Sin embargo, lo que marca la diferencia en la Argentina es la combinación de todos estos factores actuando al mismo tiempo. El resultado es un escenario donde los precios no solo suben, sino que lo hacen a un ritmo superior al de la inflación general.
Cambios en el consumo y qué puede pasar en los próximos meses
El aumento sostenido de los combustibles ya empieza a reflejarse en el comportamiento de los consumidores. Los datos más recientes muestran una caída en las ventas de nafta súper, a pesar de seguir siendo el producto más vendido.
Al mismo tiempo, se observa un leve crecimiento en la demanda de nafta premium, lo que sugiere un cambio en algunos segmentos del mercado. En el caso del gasoil, la tendencia también es dispar, con caídas en las versiones más económicas y subas en las de mayor calidad.
Este comportamiento responde, en parte, a decisiones individuales frente a la suba de precios, pero también a necesidades operativas en sectores como el transporte y la logística, donde el combustible es un insumo clave.
La gran incógnita es qué ocurrirá en los próximos meses. Si los precios continúan aumentando por encima de la inflación, es probable que el consumo siga ajustándose, lo que podría impactar en la actividad económica en general.
Por otro lado, si las empresas moderan las subas para sostener la demanda, podría darse una desaceleración en el ritmo de aumentos. En cualquier caso, el equilibrio será delicado y dependerá tanto de factores locales como del contexto internacional.

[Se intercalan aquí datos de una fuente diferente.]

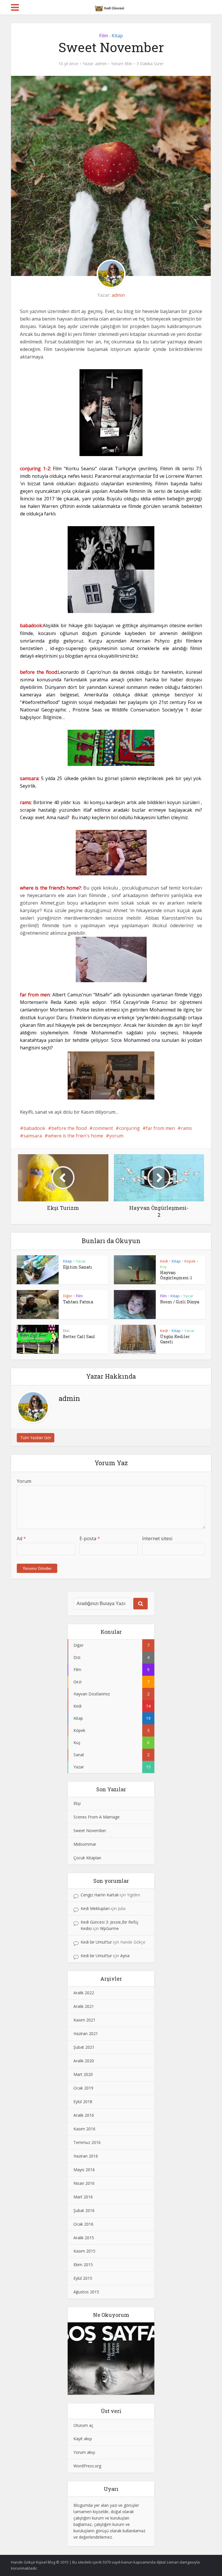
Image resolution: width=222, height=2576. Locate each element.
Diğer (67, 1295)
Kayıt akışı (82, 2438)
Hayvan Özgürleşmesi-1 (176, 1275)
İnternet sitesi (157, 1538)
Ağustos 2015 (86, 2292)
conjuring (129, 1128)
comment (103, 1128)
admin (101, 63)
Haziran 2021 (85, 2033)
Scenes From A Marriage (96, 1817)
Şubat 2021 (84, 2047)
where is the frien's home (75, 1136)
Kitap (117, 35)
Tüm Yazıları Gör (35, 1437)
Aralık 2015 (83, 2237)
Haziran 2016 (85, 2156)
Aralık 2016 (83, 2115)
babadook (34, 1128)
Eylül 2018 (82, 2101)
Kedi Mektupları (95, 1908)
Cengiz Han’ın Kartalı (100, 1895)
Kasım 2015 (84, 2251)
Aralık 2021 (83, 2006)
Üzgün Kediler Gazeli (175, 1339)
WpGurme (109, 1928)
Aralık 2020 (83, 2060)
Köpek (190, 1261)
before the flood (69, 1128)
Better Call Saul (79, 1336)
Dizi (66, 1330)
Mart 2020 (83, 2074)
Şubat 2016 (84, 2210)
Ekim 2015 (83, 2264)
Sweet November (89, 1830)
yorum (116, 1136)
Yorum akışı (84, 2452)
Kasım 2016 (84, 2129)
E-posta (89, 1538)
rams (186, 1128)
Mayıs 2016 (84, 2169)
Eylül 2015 (82, 2278)
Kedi (164, 1261)
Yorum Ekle (121, 63)
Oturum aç (83, 2425)
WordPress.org (87, 2466)
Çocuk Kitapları (87, 1857)
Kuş (163, 1266)
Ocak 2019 (83, 2088)
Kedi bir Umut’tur (96, 1942)
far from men (160, 1128)
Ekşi (77, 1803)
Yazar (81, 1261)
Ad (21, 1538)
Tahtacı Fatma (78, 1302)
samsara (32, 1136)
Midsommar (84, 1844)
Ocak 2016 (83, 2224)
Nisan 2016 (84, 2183)
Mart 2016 (83, 2197)
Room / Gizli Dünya (179, 1302)
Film (103, 35)
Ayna (125, 1955)
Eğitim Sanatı (77, 1267)
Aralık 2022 (83, 1992)
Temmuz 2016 (87, 2142)
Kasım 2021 (84, 2020)
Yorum (24, 1481)
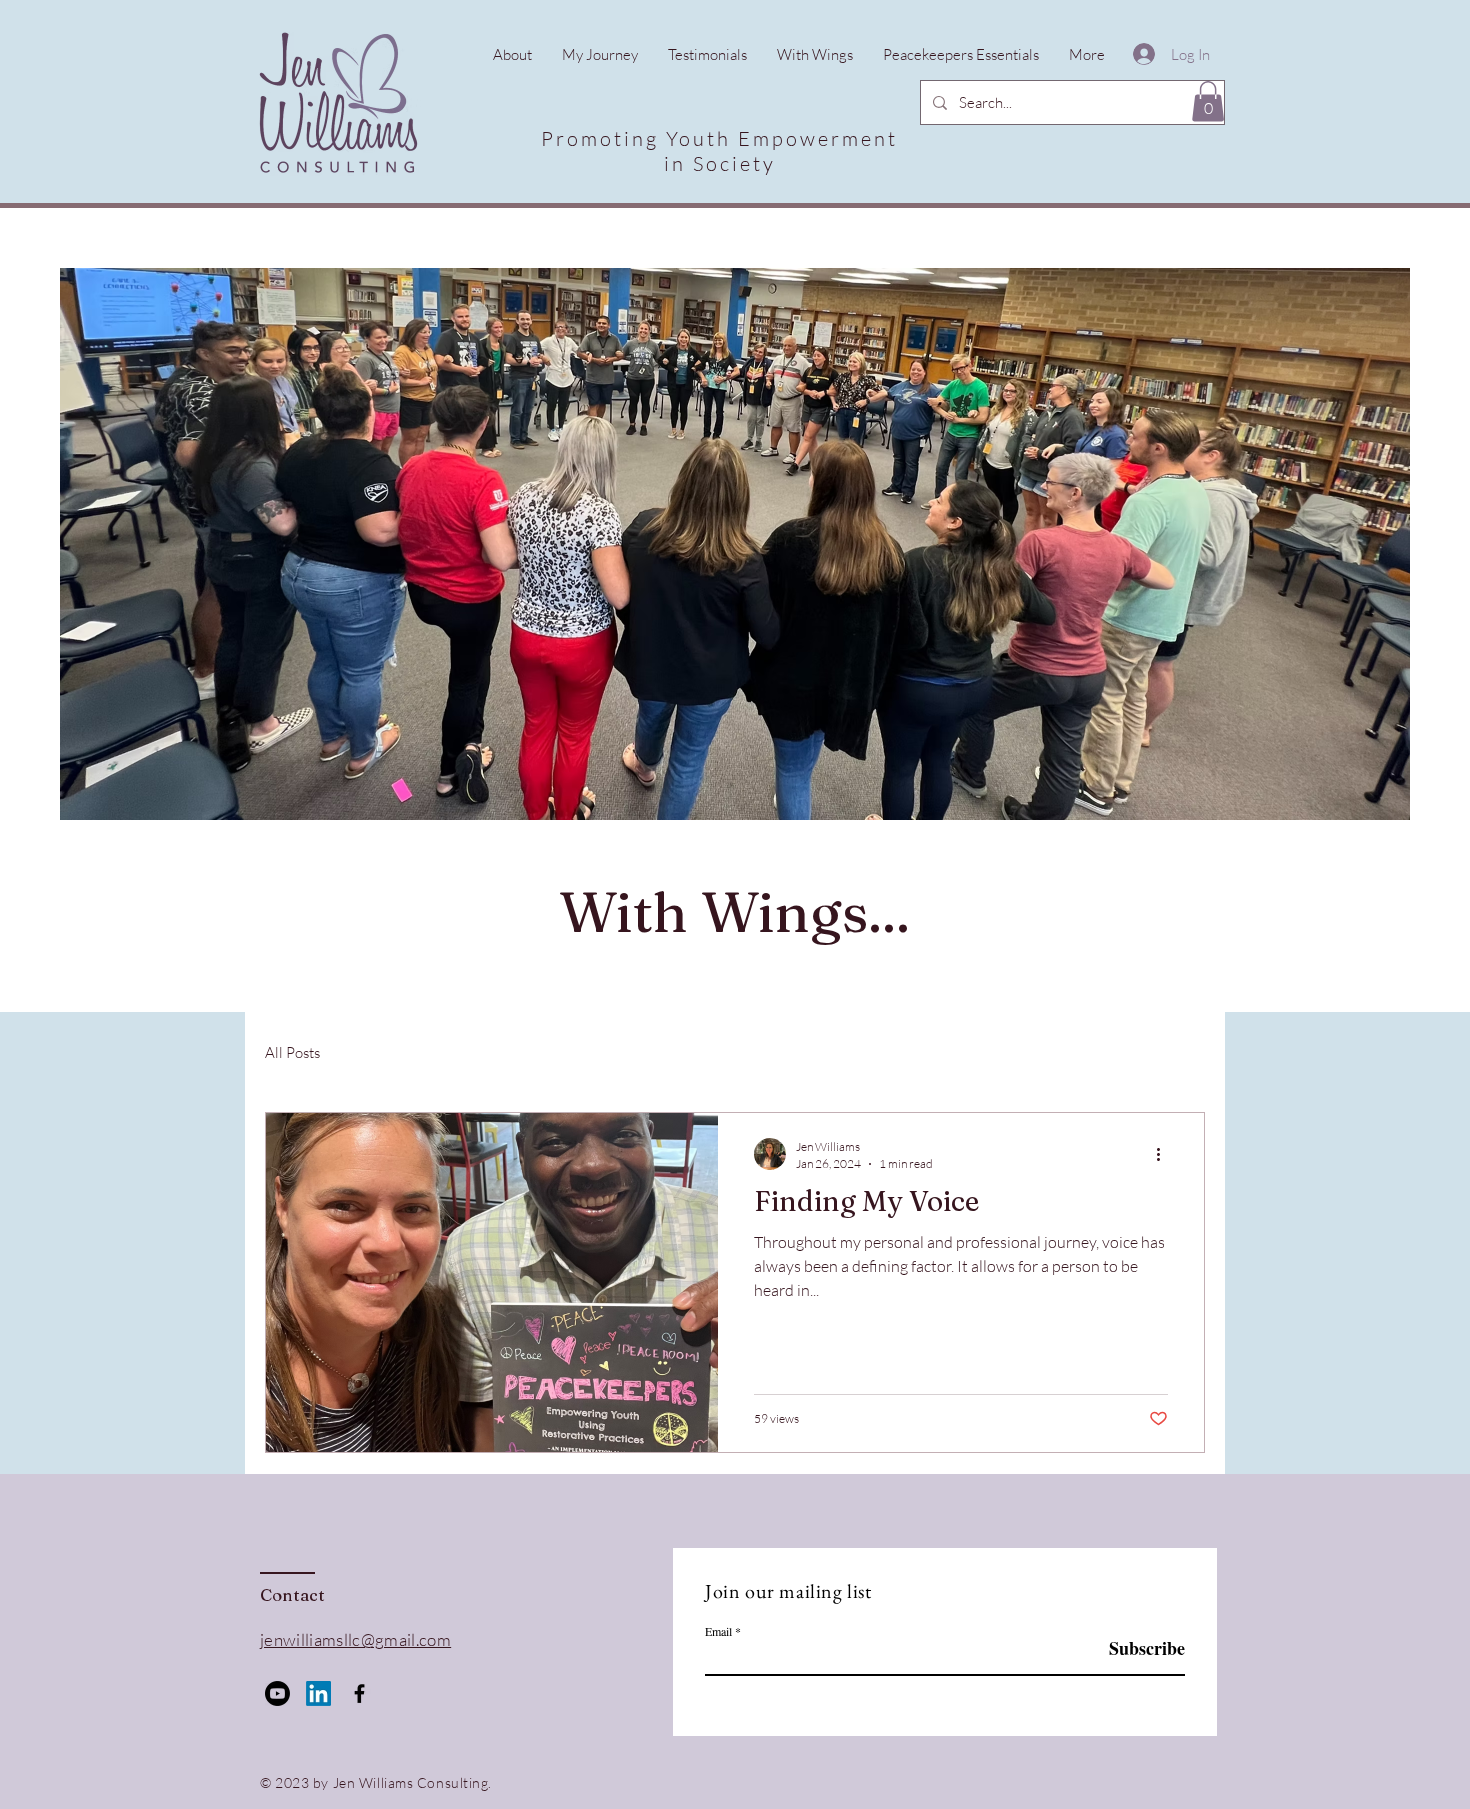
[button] (1208, 101)
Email (718, 1631)
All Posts (292, 1052)
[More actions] (1165, 1154)
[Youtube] (277, 1693)
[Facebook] (359, 1693)
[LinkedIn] (318, 1693)
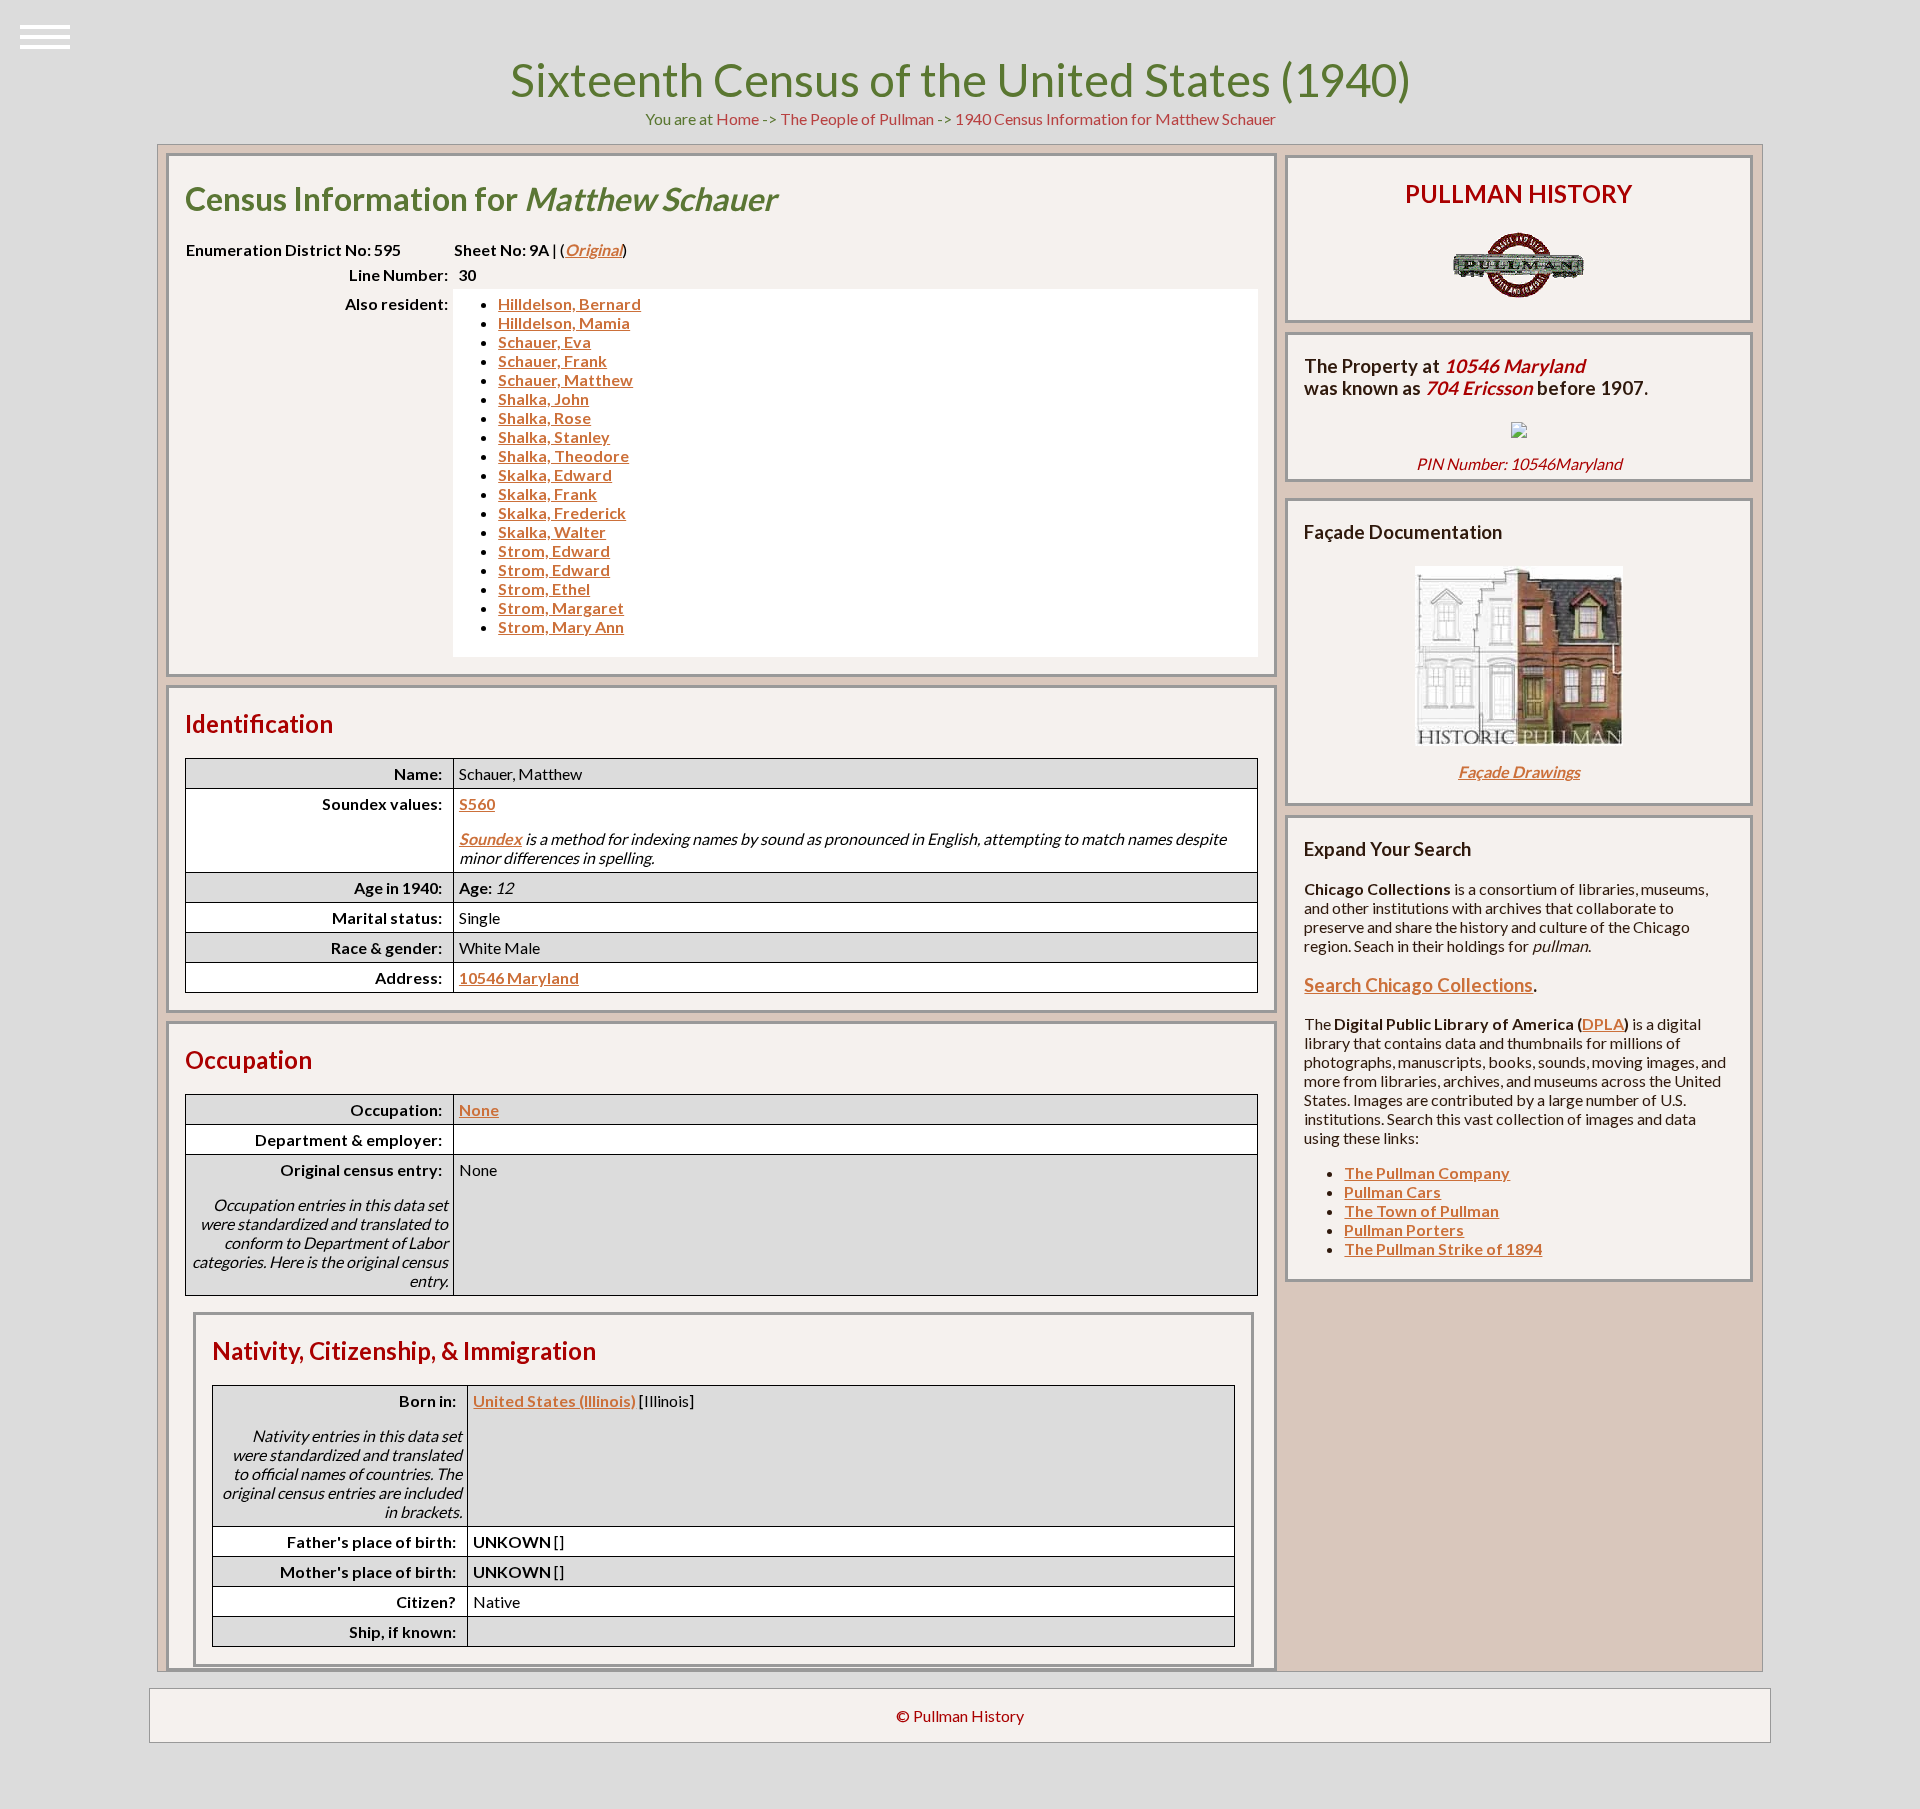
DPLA (1603, 1023)
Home (737, 118)
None (479, 1109)
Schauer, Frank (552, 360)
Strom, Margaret (561, 607)
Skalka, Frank (547, 493)
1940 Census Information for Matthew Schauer (1115, 118)
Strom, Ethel (544, 588)
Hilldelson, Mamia (564, 322)
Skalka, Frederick (562, 512)
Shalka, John (543, 398)
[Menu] (45, 35)
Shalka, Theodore (563, 455)
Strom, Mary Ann (561, 626)
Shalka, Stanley (554, 436)
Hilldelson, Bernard (569, 303)
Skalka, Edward (555, 474)
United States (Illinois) (554, 1400)
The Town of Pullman (1421, 1210)
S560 (477, 803)
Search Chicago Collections (1418, 985)
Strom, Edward (554, 550)
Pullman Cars (1392, 1191)
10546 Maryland (519, 977)
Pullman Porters (1404, 1229)
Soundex (490, 838)
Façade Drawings (1519, 771)
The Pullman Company (1427, 1172)
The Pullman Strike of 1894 (1443, 1248)
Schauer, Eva (544, 341)
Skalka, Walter (552, 531)
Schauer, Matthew (565, 379)
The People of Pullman (857, 118)
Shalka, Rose (544, 417)
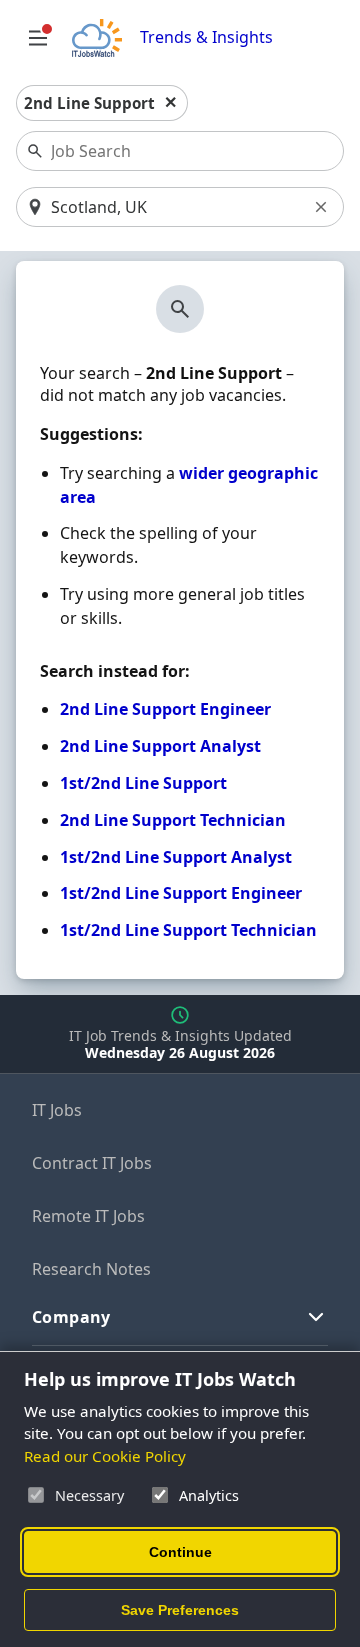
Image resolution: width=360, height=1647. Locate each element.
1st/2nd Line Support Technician (188, 930)
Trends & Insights (206, 37)
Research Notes (91, 1269)
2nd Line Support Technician (173, 820)
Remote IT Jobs (88, 1216)
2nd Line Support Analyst (160, 746)
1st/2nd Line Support (143, 783)
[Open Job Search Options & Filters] (38, 38)
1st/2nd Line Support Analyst (176, 857)
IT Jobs (57, 1110)
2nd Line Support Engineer (165, 709)
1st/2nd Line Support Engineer (181, 893)
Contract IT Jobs (92, 1163)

Mientras tanto, el precio de la nafta se consolida como una de las variables más sensibles de la economía argentina. Su evolución no solo afecta el bolsillo de los usuarios, sino que también influye en costos, precios y decisiones en múltiples sectores.
En un escenario donde cada peso cuenta, entender cómo y por qué sube el combustible se vuelve clave para anticipar el impacto en la vida diaria. Porque más allá de los números, el verdadero efecto se mide en algo mucho más concreto: cuánto cuesta hoy moverse.